◆ **WORK TO COMPLETE**
Each record, in full, must be restated word for word.

◆ **RECORDS PROVIDED**
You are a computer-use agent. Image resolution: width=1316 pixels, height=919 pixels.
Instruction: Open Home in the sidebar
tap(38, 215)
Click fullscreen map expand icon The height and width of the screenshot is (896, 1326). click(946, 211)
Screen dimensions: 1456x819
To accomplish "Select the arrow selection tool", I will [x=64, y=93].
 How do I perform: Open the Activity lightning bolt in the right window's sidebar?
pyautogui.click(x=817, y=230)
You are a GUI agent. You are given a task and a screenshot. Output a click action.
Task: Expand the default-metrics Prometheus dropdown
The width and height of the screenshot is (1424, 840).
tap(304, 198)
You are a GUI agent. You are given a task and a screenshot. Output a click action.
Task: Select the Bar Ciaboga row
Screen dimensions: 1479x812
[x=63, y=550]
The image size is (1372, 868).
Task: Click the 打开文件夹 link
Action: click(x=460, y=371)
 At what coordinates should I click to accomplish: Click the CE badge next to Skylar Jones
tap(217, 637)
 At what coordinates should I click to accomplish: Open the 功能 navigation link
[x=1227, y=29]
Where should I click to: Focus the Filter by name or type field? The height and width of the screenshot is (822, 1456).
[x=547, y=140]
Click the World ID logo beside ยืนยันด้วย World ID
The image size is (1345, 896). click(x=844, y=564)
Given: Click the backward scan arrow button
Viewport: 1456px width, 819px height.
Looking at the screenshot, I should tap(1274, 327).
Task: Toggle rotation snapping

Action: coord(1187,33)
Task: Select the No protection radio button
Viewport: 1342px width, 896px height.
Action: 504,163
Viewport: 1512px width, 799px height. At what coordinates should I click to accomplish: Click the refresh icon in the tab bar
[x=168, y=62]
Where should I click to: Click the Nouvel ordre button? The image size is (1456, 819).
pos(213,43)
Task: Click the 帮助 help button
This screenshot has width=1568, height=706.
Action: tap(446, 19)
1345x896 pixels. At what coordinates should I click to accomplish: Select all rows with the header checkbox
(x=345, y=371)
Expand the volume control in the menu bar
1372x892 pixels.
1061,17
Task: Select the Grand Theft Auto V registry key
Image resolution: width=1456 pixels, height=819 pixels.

◆ **WRITTEN SOLUTION**
You are a computer-use agent. Image resolution: width=1316 pixels, height=919 pixels.
Instruction: Open Home in the sidebar
tap(38, 215)
Click fullscreen map expand icon The height and width of the screenshot is (896, 1326). click(946, 211)
Screen dimensions: 1456x819
To accomplish "Select the arrow selection tool", I will [x=64, y=93].
 How do I perform: Open the Activity lightning bolt in the right window's sidebar?
pyautogui.click(x=817, y=230)
You are a GUI agent. You are given a task and a screenshot. Output a click action.
Task: Expand the default-metrics Prometheus dropdown
The width and height of the screenshot is (1424, 840).
tap(304, 198)
You are a GUI agent. You are given a task and a screenshot. Output a click action.
Task: Select the Bar Ciaboga row
Screen dimensions: 1479x812
[x=63, y=550]
The image size is (1372, 868).
Task: Click the 打开文件夹 link
Action: click(x=460, y=371)
 At what coordinates should I click to accomplish: Click the CE badge next to Skylar Jones
tap(217, 637)
 At what coordinates should I click to accomplish: Open the 功能 navigation link
[x=1227, y=29]
Where should I click to: Focus the Filter by name or type field? The height and width of the screenshot is (822, 1456).
[x=547, y=140]
Click the World ID logo beside ยืนยันด้วย World ID
The image size is (1345, 896). click(x=844, y=564)
Given: Click the backward scan arrow button
Viewport: 1456px width, 819px height.
Looking at the screenshot, I should tap(1274, 327).
Task: Toggle rotation snapping

Action: coord(1187,33)
Task: Select the No protection radio button
Viewport: 1342px width, 896px height.
Action: 504,163
Viewport: 1512px width, 799px height. At what coordinates should I click to accomplish: Click the refresh icon in the tab bar
[x=168, y=62]
Where should I click to: Click the Nouvel ordre button? The image size is (1456, 819).
pos(213,43)
Task: Click the 帮助 help button
This screenshot has width=1568, height=706.
Action: tap(446, 19)
1345x896 pixels. At what coordinates should I click to accomplish: Select all rows with the header checkbox
(x=345, y=371)
Expand the volume control in the menu bar
1372x892 pixels.
1061,17
Task: Select the Grand Theft Auto V registry key
Image resolution: width=1456 pixels, height=819 pixels.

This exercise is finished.